Keynes noted in the final chapter of his General Theory, in a point highly relevant to a situation where mass unemployment is again soaring, that "a somewhat comprehensive socialisation of investment will prove the only means of securing an approximation to full employment".A good point.
That "somewhat comprehensive socialisation of investment" is impossible in a private sector-dominated economy. The decisive advantage China has in the present crisis is that it does not have to rely only on indirect means (reduction of interest rates, budget deficits etc) to attempt to reverse the plunging investment that is the driving force of this as with every major recession. China can use its large state-owned company sector to increase investment and instruct its state-owned banks to lend. That is why its economy is growing, while Alistair Darling is still pleading ineffectually for UK banks to increase their lending and while UK investment in housing and transport is plunging by 30% and more.

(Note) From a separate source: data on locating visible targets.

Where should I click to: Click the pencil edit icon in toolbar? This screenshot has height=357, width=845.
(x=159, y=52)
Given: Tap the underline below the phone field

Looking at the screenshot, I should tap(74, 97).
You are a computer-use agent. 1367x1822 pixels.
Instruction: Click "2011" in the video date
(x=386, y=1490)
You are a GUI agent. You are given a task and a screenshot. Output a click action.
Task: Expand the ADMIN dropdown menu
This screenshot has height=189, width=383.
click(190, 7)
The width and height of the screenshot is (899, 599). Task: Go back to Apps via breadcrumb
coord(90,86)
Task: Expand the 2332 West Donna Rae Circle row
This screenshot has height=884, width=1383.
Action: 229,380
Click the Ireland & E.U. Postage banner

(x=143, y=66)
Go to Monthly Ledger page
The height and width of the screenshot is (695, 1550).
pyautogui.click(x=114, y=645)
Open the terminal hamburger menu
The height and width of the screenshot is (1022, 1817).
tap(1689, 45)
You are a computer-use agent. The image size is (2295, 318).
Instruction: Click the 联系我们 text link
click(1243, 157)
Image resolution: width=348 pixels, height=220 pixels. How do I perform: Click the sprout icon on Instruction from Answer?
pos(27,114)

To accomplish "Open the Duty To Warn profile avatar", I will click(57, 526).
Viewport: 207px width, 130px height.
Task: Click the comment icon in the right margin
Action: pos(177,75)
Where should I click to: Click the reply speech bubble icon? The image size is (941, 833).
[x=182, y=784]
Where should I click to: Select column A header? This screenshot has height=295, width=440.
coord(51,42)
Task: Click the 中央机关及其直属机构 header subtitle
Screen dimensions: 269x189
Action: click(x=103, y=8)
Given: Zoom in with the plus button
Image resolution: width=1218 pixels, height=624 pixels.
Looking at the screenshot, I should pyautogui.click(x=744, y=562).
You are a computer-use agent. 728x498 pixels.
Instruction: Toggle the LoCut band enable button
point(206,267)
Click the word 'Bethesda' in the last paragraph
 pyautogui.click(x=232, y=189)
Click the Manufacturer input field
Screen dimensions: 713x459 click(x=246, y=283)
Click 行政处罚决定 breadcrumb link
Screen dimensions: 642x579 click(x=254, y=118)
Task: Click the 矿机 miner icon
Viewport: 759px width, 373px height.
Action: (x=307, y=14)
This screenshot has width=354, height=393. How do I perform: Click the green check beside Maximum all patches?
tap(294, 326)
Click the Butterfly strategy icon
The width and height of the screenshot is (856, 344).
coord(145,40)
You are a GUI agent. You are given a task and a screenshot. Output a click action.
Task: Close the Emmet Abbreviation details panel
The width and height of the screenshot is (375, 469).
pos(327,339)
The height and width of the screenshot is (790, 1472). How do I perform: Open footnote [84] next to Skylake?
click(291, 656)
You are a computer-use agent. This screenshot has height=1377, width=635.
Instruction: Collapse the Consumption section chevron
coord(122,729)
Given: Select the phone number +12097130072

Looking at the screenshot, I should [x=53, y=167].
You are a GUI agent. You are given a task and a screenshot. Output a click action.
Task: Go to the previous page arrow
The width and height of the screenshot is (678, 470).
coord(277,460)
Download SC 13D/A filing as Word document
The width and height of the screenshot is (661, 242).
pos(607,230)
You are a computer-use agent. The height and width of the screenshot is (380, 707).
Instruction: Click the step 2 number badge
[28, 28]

The thing about Keynes is that you can make Keynes work but not under a normal capitalist state in a normal capitalist market economy. It takes something like (1) China's one-party state or (2) war economy (of not capital-intensive wars like today's Afghanistan and Iraq wars but labor-intensive wars of total mobilization subordinating capital and labor alike to the state, like WW2) or (3) the working class so awesomely powerful that it might as well go ahead and do socialism instead of Keynes.
That's what typical Keynesians and typical anti-Keynesians (either of the Marxist or of the capitalist liquidationist kind) don't understand.